Before Waggoner could stomp on the gargoyle, Cole said, “Wait! Grab it by the head.”
“Grab what?”
“You heard me,” Cole snapped in a sharp tone that left no room for misinterpretation. “Grab it by the head, reach into its mouth and pull out its tongue.”
Confused disgust flashed across Waggoner’s face, but he’d been training with Skinners long enough to have heard stranger requests from his superiors. He looked around for a good excuse to ignore the order, but the fighting had tapered off to a few random yelps as some Half Breeds were put down for good. The rush of retreating footsteps flowed away from the road like a wind rustling through tall weeds. Grudgingly, he grabbed the gargoyle by the head and did as he was told. The tongue and bladder to which it was connected came out after no small amount of work.
“Tie a knot in those tubes and keep that sac safe,” Cole said.
“You plan on using some of that stuff to turn something into stone?”
“If we have to. Otherwise, we’ll keep it for later.”
When he was through, Waggoner offered it to Cole.
“No,” Cole told him. “Keep hold of it and make sure it doesn’t leak.”
“But it stinks like hell.”
“Yes it does, but you already got that crap all over you. Holding onto a little more won’t make things any worse.”
Waggoner looked down at the front of his jacket where portions of the rocky crust still clung to him. The rest had left behind a mess of gray, dusty globs that stuck to him like dried glue. Already he smelled as if he’d been doused in rotten eggs and vinegar before being rolled on the floor of an old movie theater.
“Sucks to be the new guy,” Cole told him.
“Cole!” Paige shouted from the spot where the SUVs had been parked. “Stop messing around. You and John get to the club and bring all of our stuff over here.”
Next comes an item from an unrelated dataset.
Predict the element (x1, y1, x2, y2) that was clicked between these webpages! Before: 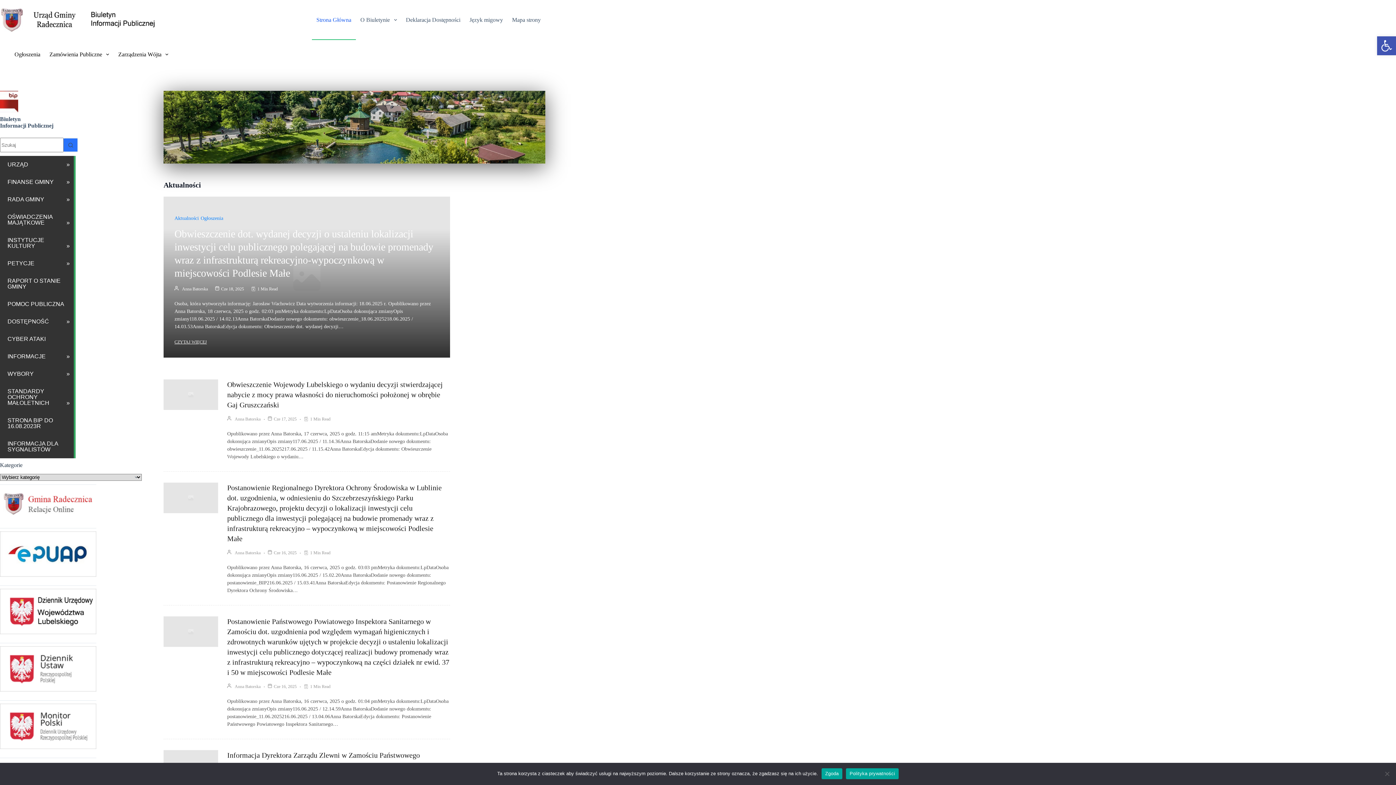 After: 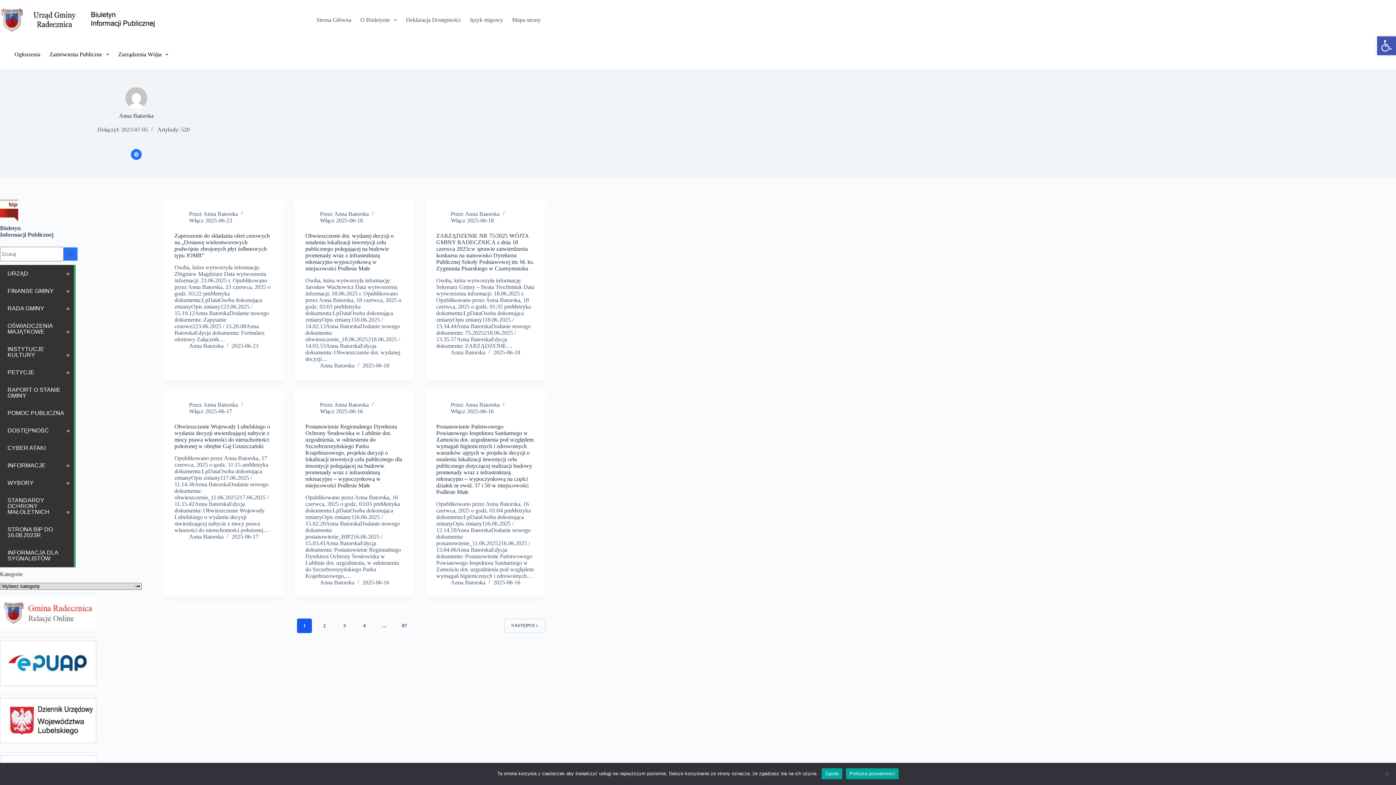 Action: bbox: (234, 549, 260, 556) label: Anna Batorska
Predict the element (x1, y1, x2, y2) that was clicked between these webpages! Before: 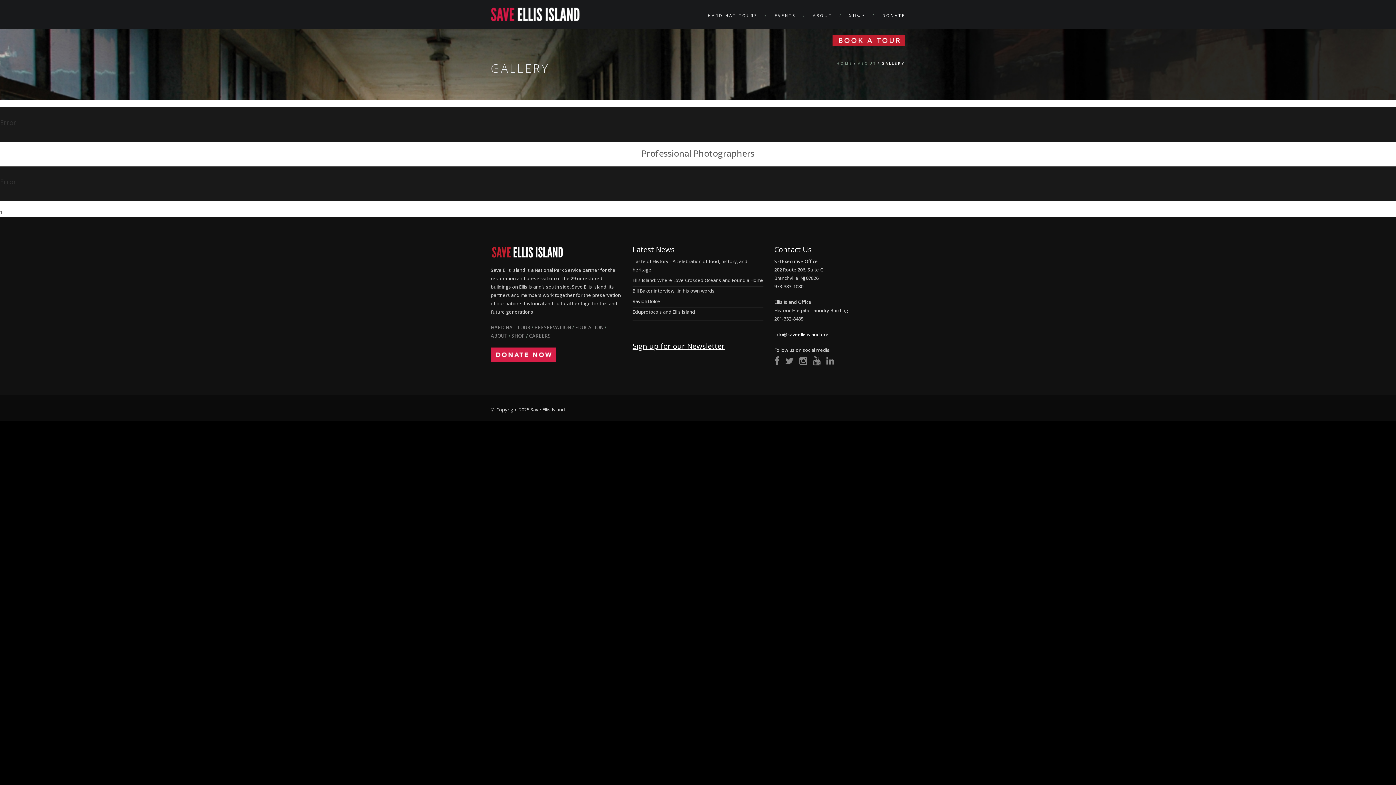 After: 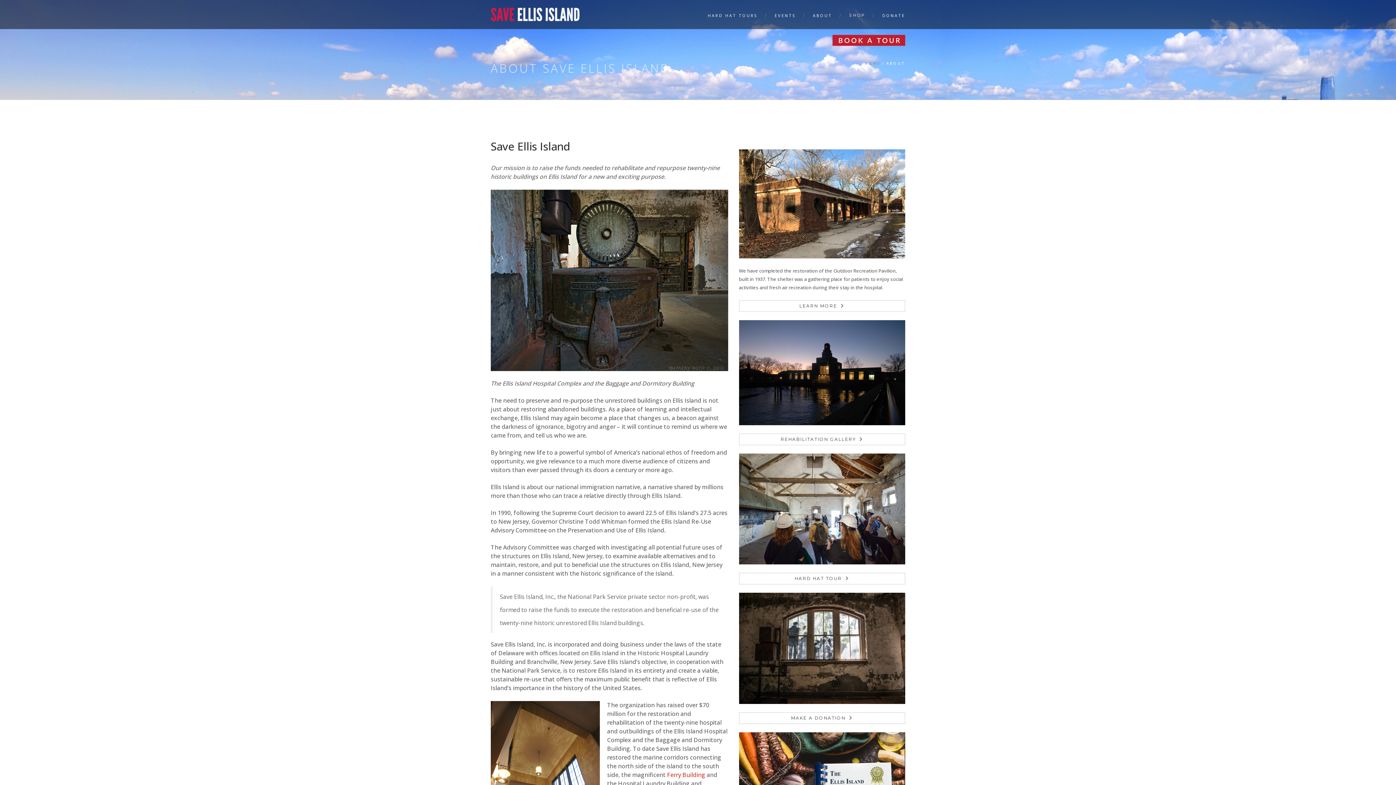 Action: bbox: (805, 0, 842, 31) label: ABOUT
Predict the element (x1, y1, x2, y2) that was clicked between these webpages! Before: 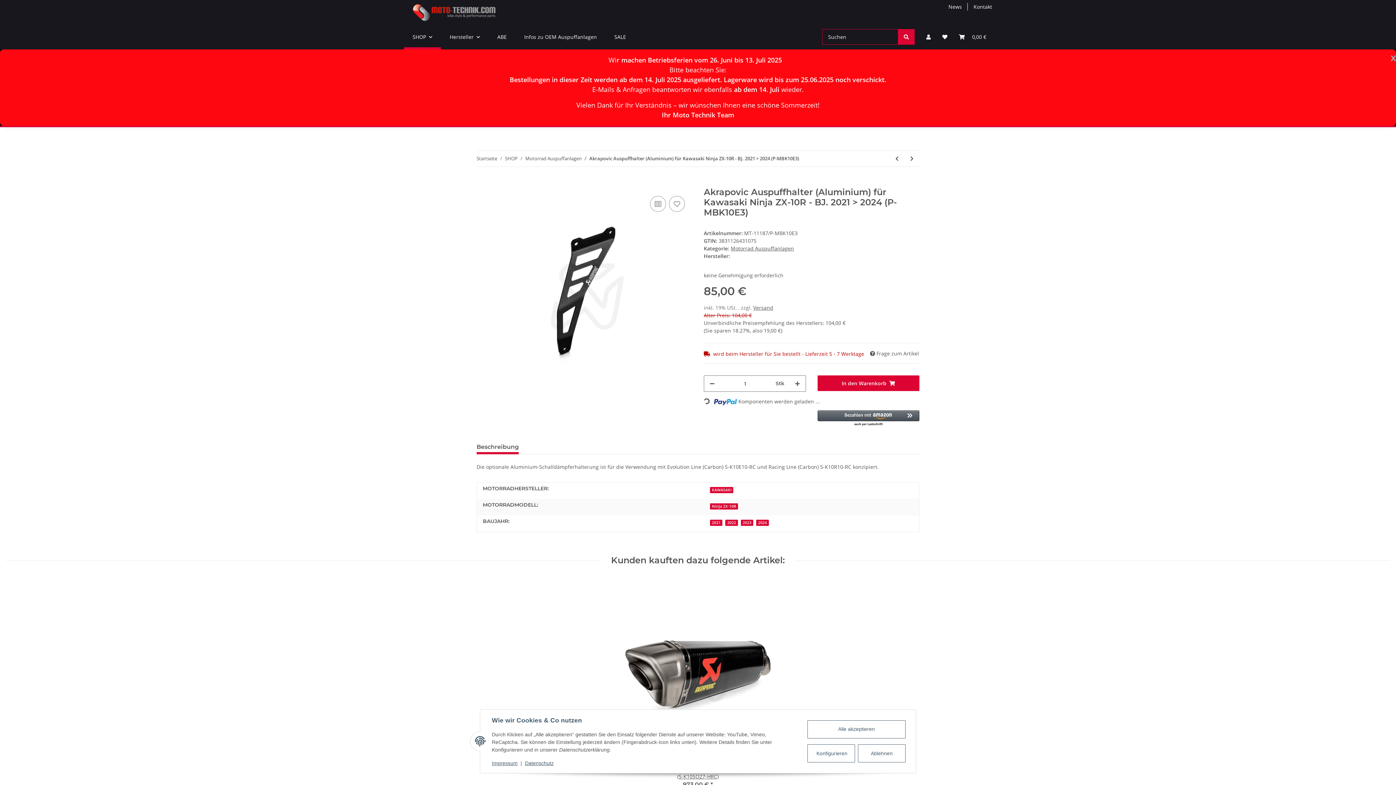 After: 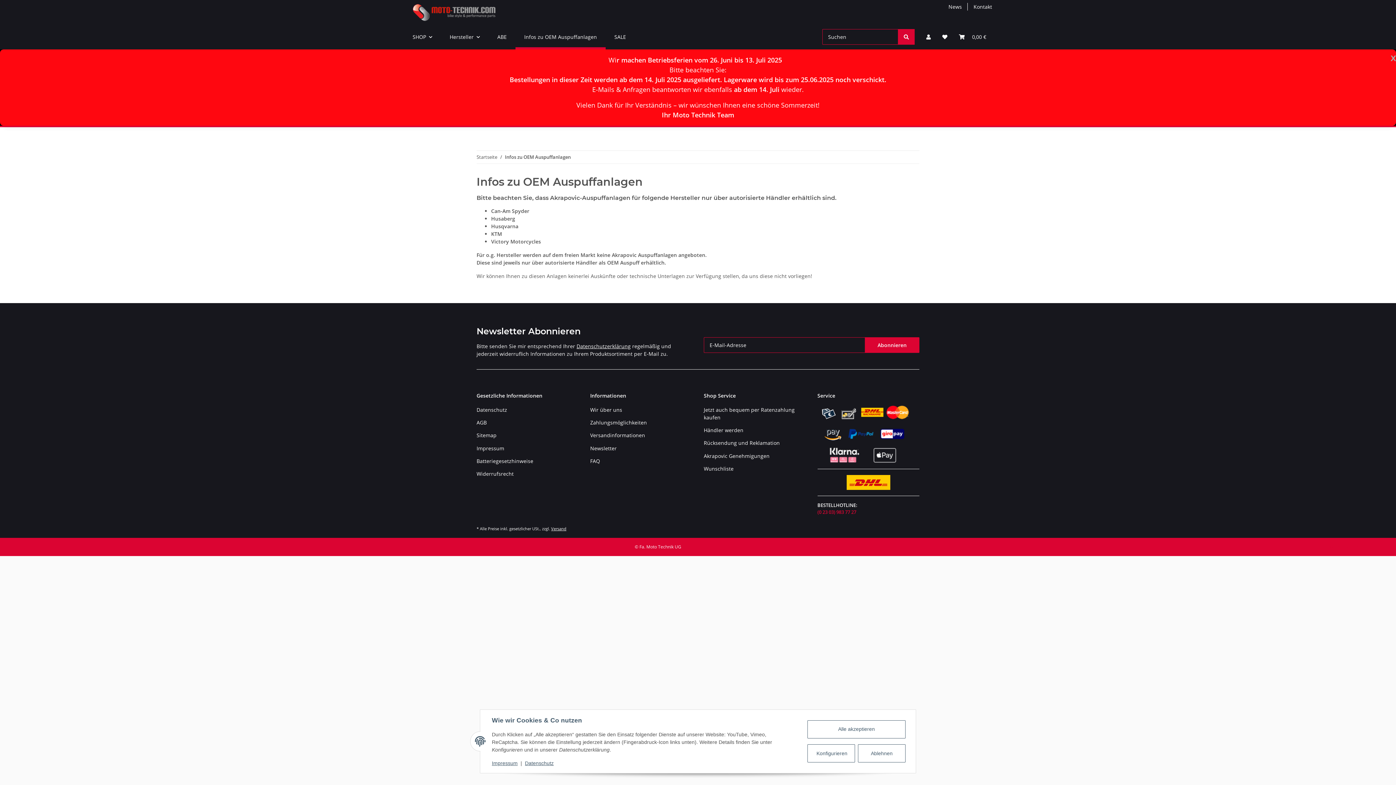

Cole sighed and looked around for any trace of gargoyles or Half Breeds. There was nothing else in the vicinity, which left him no reason to ignore the orders he’d been given. Turning toward the club, he jabbed a finger at Waggoner and said, “Not a word.”
Chapter Twenty-One
“How is it that the nymphs usher you around, but not us?” asked a slim black man wearing a dark gray hooded sweatshirt and frayed jeans. He was behind the wheel of the SUV Cole, Paige, and Waggoner had been piled into, and when he looked at them in the rearview mirror, a sour expression twisted the goatee that covered the lower portion of his face. Sharp features made him look even more severe when he said, “We’re supposed to be working together, so I think they should put in a good word for us with those ladies.”